Unbearbeitete Einträge
···
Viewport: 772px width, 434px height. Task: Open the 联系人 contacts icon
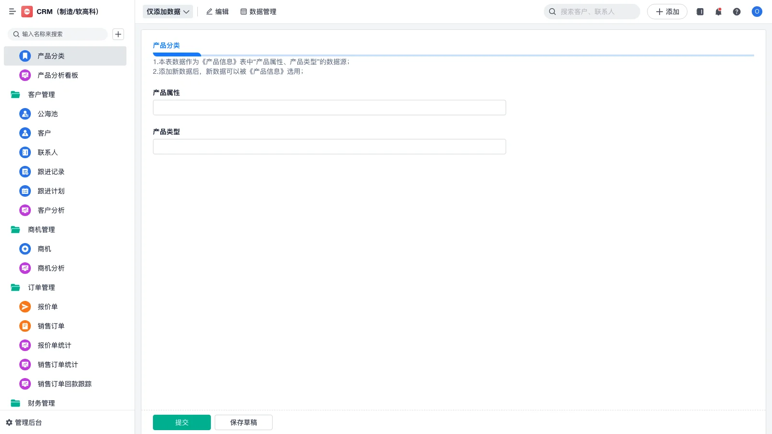coord(25,152)
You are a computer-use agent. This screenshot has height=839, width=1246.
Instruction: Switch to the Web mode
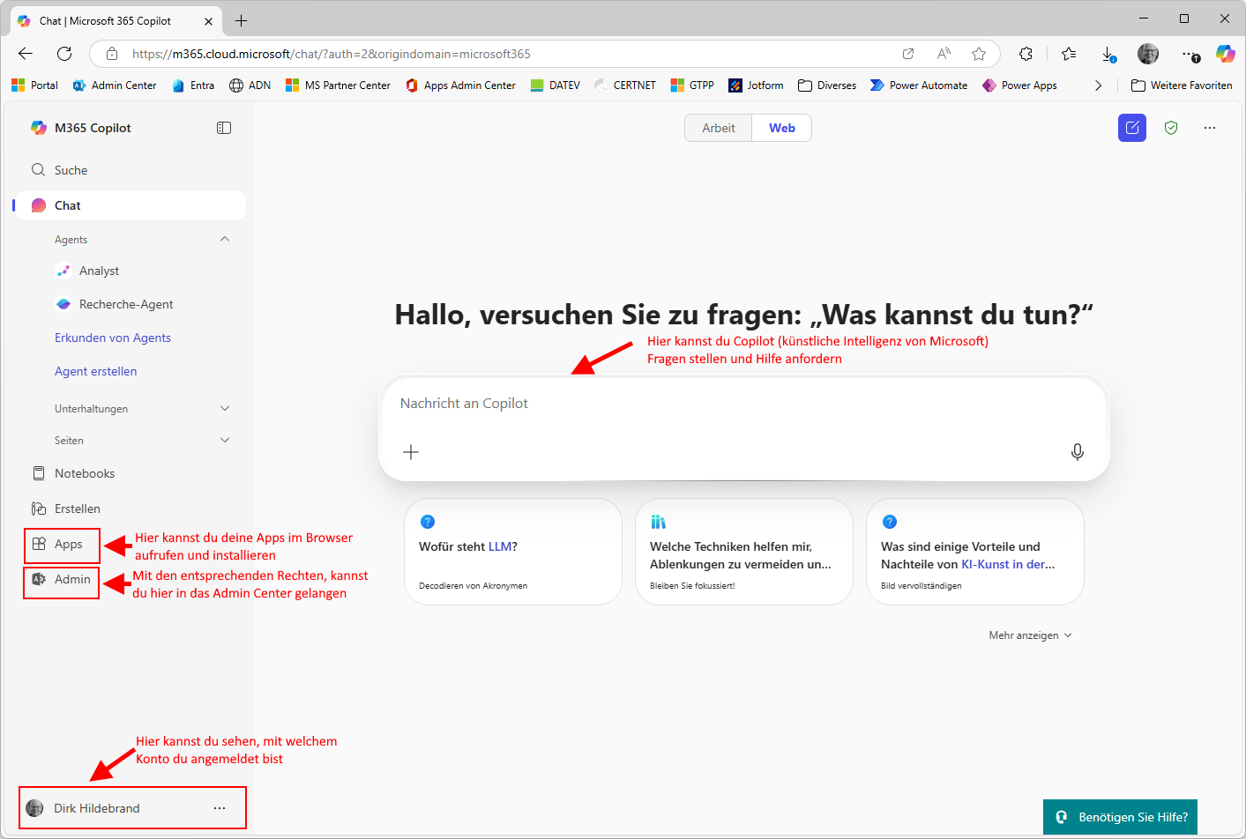point(781,128)
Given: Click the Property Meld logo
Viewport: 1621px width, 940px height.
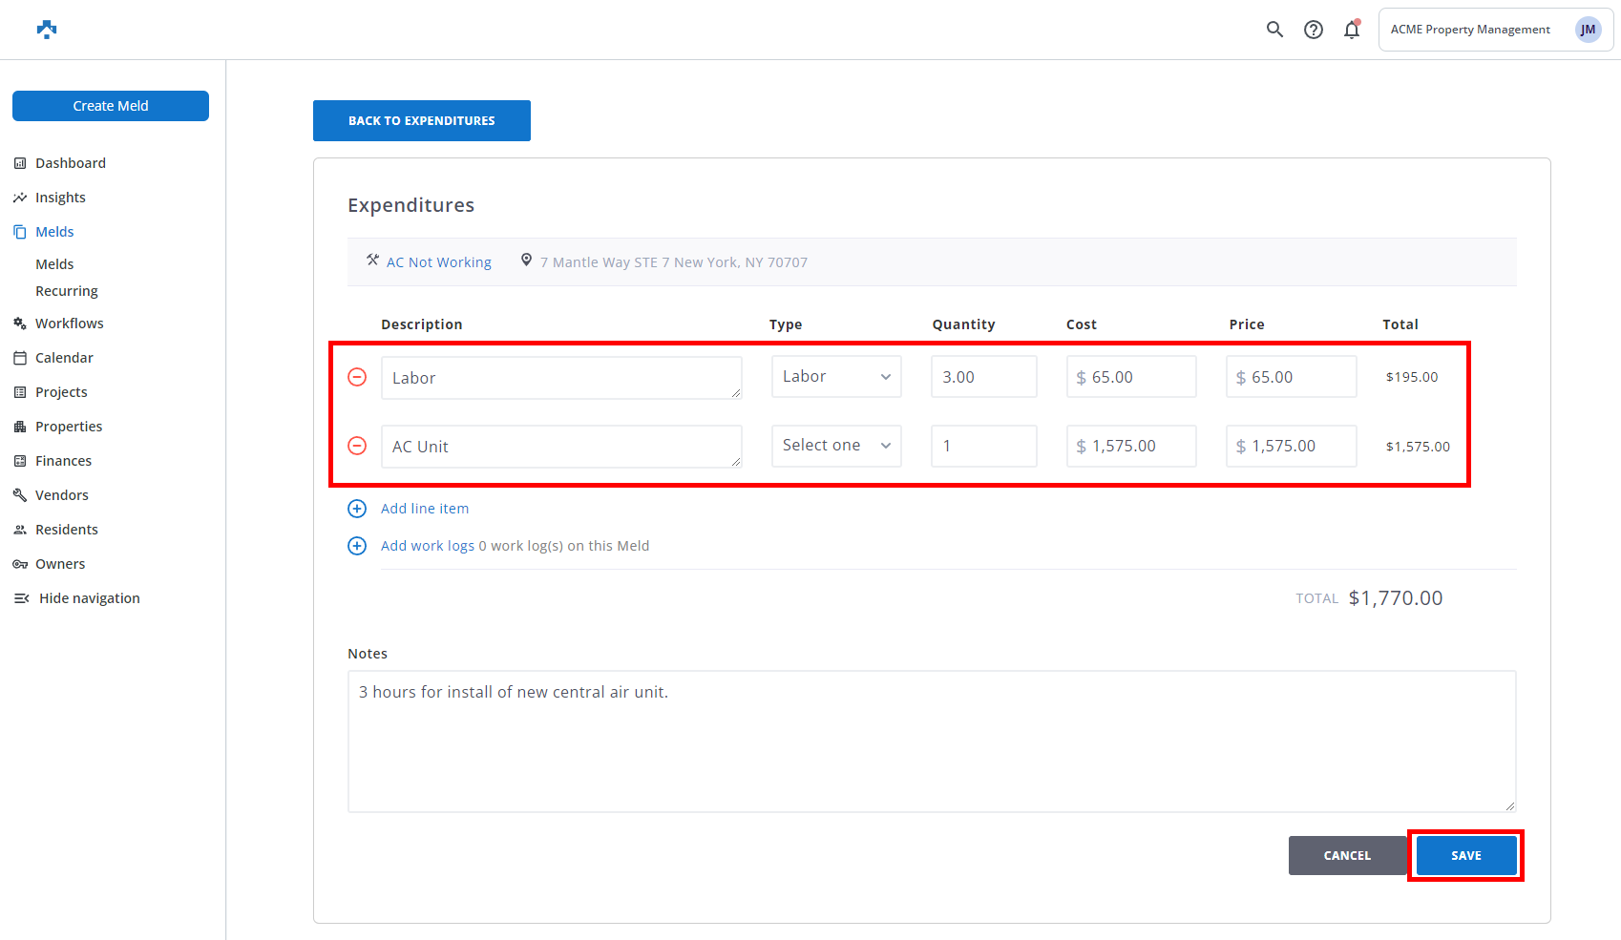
···
(Anforderungen): Gib an, wie viele Zeilen der Einträge das Wort „width“ enthalten, wobei Groß- und Kleinschreibung zählt. Nenne nur die Zahl.

(Das Ergebnis): 3